(Exercise objective): Lay out everything from the start of the entries down to and including the line containing "(x=1295, y=90)" as a JSON list of strings, one string per line, with blank lines left out.

(Entries provided):
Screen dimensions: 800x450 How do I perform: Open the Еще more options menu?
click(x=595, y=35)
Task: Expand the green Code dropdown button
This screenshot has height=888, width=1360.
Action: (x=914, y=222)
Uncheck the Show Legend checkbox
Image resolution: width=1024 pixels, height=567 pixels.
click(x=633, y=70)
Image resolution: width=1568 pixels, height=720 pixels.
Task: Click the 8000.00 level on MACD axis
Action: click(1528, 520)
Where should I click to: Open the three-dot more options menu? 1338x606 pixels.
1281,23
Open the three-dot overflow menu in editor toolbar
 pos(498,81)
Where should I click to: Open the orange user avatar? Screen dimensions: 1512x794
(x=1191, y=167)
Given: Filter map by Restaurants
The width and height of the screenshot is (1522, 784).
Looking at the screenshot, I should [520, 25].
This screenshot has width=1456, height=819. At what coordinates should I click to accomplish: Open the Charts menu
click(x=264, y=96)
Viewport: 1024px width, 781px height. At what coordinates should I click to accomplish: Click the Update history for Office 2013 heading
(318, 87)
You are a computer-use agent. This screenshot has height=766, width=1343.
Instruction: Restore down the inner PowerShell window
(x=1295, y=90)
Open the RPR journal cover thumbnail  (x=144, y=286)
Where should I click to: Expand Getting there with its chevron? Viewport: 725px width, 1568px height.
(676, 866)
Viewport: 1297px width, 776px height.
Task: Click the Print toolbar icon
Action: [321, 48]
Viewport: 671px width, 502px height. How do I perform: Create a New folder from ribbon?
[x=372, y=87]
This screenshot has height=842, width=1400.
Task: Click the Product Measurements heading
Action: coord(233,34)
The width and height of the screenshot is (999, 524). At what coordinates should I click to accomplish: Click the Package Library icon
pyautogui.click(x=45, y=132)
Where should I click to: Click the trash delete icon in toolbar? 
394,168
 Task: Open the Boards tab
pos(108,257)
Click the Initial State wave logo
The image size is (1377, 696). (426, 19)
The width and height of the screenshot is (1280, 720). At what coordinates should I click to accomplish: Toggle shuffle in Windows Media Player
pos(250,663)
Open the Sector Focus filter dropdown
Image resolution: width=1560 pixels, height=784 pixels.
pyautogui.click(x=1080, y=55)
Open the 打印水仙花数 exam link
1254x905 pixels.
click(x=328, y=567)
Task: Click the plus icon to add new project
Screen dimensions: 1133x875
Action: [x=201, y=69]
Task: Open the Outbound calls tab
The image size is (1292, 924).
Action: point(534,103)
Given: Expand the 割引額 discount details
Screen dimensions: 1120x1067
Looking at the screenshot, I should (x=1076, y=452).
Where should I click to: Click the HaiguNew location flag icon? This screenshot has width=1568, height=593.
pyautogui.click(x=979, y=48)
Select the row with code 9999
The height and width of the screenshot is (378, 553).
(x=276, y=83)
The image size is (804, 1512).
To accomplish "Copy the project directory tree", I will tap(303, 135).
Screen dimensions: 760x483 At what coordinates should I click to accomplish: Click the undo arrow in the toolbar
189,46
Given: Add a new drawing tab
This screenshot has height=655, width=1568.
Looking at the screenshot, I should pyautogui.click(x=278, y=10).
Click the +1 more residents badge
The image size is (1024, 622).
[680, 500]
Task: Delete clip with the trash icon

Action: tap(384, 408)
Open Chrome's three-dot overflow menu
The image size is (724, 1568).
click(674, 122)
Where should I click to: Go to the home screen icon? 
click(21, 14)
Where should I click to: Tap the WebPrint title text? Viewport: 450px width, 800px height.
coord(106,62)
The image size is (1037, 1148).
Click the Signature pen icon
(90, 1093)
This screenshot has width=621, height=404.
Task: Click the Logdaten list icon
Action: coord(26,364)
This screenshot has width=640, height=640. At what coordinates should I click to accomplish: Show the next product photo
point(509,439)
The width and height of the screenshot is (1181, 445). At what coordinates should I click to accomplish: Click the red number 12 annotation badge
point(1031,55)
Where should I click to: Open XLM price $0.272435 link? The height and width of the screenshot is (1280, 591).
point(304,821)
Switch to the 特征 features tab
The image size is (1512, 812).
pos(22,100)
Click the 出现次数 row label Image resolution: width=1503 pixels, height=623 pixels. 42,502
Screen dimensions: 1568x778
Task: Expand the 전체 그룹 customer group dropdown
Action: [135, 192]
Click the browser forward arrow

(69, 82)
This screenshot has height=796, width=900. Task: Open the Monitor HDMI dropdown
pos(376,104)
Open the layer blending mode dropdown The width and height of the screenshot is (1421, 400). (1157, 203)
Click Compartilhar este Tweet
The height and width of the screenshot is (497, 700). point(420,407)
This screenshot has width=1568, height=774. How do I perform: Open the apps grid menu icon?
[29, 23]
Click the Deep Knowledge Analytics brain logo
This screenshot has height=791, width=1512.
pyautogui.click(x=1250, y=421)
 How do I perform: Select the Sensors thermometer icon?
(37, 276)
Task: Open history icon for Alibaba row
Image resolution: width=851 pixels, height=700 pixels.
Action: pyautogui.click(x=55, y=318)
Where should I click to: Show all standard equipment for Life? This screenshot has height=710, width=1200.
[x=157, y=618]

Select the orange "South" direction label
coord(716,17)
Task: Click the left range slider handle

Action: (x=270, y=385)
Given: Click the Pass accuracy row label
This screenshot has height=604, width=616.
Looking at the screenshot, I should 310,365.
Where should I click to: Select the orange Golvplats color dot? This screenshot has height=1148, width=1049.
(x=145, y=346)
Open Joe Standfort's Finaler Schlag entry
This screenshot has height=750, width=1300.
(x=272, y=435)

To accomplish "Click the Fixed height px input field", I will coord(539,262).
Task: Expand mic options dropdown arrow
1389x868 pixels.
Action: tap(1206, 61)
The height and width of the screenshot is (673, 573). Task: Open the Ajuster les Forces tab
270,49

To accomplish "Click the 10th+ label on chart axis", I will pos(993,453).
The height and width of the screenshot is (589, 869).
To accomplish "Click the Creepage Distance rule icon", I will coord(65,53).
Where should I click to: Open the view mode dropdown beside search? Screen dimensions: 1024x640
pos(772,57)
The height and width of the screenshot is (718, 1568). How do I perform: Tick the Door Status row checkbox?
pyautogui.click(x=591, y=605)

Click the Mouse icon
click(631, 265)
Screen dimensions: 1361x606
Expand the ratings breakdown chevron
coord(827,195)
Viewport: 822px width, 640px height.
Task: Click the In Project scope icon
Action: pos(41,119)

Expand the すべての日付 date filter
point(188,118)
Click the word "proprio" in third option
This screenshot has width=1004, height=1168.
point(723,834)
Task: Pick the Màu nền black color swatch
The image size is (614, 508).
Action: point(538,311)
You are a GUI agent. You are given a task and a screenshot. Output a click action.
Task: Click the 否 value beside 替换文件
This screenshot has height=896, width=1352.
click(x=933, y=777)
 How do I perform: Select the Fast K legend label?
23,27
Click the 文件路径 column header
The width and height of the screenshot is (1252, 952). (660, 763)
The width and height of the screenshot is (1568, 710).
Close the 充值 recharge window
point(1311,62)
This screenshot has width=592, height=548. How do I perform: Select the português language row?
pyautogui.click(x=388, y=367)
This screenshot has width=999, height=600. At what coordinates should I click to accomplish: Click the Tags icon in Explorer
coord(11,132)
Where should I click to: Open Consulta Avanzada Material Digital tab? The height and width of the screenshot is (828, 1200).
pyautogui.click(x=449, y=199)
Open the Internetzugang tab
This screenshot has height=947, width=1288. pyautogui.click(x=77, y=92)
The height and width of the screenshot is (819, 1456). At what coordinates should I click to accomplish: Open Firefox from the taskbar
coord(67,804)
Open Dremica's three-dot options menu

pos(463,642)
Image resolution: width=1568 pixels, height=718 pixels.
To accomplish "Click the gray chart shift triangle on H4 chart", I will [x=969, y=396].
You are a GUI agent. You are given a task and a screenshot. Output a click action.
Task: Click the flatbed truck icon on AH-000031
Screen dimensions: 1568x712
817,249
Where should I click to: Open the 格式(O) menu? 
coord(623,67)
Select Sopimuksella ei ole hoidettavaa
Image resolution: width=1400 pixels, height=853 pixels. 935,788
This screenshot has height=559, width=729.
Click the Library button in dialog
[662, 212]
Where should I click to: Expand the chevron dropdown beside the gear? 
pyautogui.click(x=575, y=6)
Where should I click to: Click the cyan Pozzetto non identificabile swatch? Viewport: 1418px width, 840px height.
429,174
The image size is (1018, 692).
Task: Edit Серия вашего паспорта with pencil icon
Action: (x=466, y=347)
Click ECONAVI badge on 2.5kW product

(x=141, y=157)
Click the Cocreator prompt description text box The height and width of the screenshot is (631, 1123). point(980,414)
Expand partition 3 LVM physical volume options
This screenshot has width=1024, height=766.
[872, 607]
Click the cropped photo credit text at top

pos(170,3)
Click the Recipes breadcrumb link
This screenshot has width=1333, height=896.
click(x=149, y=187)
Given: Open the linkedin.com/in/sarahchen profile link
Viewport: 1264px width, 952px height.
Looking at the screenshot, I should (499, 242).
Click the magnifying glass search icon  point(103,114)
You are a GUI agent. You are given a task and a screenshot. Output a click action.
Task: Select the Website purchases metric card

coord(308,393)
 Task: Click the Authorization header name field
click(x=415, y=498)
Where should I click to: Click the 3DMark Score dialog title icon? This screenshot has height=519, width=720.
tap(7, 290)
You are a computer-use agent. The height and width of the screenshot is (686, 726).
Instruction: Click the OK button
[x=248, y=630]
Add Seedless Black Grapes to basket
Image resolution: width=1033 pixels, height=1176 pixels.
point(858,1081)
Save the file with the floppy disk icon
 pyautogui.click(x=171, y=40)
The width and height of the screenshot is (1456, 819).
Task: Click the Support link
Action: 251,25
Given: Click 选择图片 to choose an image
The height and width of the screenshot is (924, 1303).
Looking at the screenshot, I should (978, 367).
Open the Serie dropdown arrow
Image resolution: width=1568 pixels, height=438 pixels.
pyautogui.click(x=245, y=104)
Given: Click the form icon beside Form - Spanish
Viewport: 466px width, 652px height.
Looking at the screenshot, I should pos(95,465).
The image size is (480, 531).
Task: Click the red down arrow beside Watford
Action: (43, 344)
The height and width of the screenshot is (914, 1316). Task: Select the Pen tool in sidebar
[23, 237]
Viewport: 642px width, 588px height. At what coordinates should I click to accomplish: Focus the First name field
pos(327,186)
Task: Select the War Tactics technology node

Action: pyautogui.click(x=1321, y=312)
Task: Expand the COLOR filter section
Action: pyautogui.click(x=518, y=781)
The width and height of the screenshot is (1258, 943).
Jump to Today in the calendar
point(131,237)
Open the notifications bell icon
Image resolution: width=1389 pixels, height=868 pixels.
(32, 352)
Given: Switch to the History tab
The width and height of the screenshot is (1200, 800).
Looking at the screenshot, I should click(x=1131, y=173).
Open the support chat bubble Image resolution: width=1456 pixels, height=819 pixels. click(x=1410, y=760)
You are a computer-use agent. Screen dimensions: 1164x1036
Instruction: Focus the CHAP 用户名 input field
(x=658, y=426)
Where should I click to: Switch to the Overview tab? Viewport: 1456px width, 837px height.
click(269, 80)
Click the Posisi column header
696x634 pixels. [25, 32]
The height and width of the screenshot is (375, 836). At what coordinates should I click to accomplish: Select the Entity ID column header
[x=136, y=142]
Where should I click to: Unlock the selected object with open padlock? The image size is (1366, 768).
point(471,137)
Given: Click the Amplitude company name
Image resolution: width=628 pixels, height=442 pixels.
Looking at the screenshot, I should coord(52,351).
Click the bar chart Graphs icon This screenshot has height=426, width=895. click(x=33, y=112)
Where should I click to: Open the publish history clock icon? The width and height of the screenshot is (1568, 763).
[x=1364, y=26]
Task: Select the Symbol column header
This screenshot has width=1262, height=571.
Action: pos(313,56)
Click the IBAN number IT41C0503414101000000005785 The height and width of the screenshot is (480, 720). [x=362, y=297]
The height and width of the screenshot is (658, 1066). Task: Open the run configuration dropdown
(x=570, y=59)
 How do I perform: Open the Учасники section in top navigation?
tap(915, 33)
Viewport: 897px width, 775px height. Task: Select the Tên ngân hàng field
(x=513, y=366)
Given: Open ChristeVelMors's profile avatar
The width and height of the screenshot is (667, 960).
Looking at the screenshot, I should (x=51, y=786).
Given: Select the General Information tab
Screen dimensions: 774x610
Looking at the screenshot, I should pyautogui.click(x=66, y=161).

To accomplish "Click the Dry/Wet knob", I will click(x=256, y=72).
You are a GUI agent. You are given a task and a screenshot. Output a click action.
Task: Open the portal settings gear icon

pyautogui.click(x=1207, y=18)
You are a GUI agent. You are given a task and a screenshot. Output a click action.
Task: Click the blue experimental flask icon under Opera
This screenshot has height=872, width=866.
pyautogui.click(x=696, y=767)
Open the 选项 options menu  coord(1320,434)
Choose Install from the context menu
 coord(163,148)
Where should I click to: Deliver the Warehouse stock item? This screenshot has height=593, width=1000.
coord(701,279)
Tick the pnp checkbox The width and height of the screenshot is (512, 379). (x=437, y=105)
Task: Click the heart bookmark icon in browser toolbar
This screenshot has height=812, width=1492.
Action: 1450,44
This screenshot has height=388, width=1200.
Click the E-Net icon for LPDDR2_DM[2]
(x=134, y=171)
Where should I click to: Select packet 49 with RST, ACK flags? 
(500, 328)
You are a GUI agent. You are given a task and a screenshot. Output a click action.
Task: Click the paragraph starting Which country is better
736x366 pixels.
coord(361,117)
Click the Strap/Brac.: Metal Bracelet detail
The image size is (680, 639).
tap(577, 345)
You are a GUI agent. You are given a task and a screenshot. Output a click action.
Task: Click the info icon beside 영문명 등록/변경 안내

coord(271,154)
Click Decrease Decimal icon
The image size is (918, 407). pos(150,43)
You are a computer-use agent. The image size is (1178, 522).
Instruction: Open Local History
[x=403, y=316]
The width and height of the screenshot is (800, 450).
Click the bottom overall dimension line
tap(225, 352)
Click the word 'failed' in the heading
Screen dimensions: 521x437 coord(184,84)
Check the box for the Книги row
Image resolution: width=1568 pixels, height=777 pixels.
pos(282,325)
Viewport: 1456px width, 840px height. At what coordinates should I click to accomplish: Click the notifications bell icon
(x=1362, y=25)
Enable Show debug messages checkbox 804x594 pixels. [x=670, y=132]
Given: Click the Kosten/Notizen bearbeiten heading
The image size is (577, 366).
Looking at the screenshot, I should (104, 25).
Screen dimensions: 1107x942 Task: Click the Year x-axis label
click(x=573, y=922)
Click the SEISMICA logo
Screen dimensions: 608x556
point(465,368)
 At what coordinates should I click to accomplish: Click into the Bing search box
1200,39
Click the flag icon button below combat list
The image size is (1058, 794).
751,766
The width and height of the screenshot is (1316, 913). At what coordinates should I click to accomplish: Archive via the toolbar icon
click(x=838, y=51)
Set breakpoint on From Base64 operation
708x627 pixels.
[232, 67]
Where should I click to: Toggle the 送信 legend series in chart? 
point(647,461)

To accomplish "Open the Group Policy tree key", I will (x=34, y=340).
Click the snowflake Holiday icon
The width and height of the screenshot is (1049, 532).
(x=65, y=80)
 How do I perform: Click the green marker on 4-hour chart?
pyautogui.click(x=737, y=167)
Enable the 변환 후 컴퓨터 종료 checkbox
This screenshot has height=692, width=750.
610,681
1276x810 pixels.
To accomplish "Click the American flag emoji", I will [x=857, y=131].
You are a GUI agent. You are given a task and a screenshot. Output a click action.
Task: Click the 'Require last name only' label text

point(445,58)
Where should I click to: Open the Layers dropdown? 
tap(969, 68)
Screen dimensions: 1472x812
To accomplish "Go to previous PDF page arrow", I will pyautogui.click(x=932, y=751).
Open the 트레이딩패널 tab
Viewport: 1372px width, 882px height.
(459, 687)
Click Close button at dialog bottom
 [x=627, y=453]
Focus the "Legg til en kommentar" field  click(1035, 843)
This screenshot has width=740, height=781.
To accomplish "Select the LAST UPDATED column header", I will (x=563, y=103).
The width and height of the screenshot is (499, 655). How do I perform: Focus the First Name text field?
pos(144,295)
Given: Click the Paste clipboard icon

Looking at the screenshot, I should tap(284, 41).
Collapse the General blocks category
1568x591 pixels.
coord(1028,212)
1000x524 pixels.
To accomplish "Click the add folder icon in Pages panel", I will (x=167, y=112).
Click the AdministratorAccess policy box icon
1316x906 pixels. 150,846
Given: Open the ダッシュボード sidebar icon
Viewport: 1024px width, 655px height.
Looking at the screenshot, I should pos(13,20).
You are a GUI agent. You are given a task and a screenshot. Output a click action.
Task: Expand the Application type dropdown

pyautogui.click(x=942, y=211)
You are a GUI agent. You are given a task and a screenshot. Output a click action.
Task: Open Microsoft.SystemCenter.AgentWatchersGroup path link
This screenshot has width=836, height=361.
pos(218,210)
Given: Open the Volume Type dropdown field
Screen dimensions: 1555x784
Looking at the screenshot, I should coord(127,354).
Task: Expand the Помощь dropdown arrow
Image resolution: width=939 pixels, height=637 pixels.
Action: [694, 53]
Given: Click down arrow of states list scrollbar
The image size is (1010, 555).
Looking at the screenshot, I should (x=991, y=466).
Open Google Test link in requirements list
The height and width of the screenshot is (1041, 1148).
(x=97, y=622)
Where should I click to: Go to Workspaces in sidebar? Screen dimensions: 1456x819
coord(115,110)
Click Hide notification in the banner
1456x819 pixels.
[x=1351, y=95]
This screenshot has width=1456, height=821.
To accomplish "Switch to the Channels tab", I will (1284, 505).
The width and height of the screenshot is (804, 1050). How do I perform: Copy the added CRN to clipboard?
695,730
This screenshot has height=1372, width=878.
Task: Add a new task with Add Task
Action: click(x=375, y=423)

(Answer to the exercise):
[
  "Screen dimensions: 800x450 How do I perform: Open the Еще more options menu?",
  "click(x=595, y=35)",
  "Task: Expand the green Code dropdown button",
  "This screenshot has height=888, width=1360.",
  "Action: (x=914, y=222)",
  "Uncheck the Show Legend checkbox",
  "Image resolution: width=1024 pixels, height=567 pixels.",
  "click(x=633, y=70)",
  "Image resolution: width=1568 pixels, height=720 pixels.",
  "Task: Click the 8000.00 level on MACD axis",
  "Action: click(1528, 520)",
  "Where should I click to: Open the three-dot more options menu? 1338x606 pixels.",
  "1281,23",
  "Open the three-dot overflow menu in editor toolbar",
  " pos(498,81)",
  "Where should I click to: Open the orange user avatar? Screen dimensions: 1512x794",
  "(x=1191, y=167)",
  "Given: Filter map by Restaurants",
  "The width and height of the screenshot is (1522, 784).",
  "Looking at the screenshot, I should [520, 25].",
  "This screenshot has width=1456, height=819. At what coordinates should I click to accomplish: Open the Charts menu",
  "click(x=264, y=96)",
  "Viewport: 1024px width, 781px height. At what coordinates should I click to accomplish: Click the Update history for Office 2013 heading",
  "(318, 87)",
  "You are a computer-use agent. This screenshot has height=766, width=1343.",
  "Instruction: Restore down the inner PowerShell window",
  "(x=1295, y=90)"
]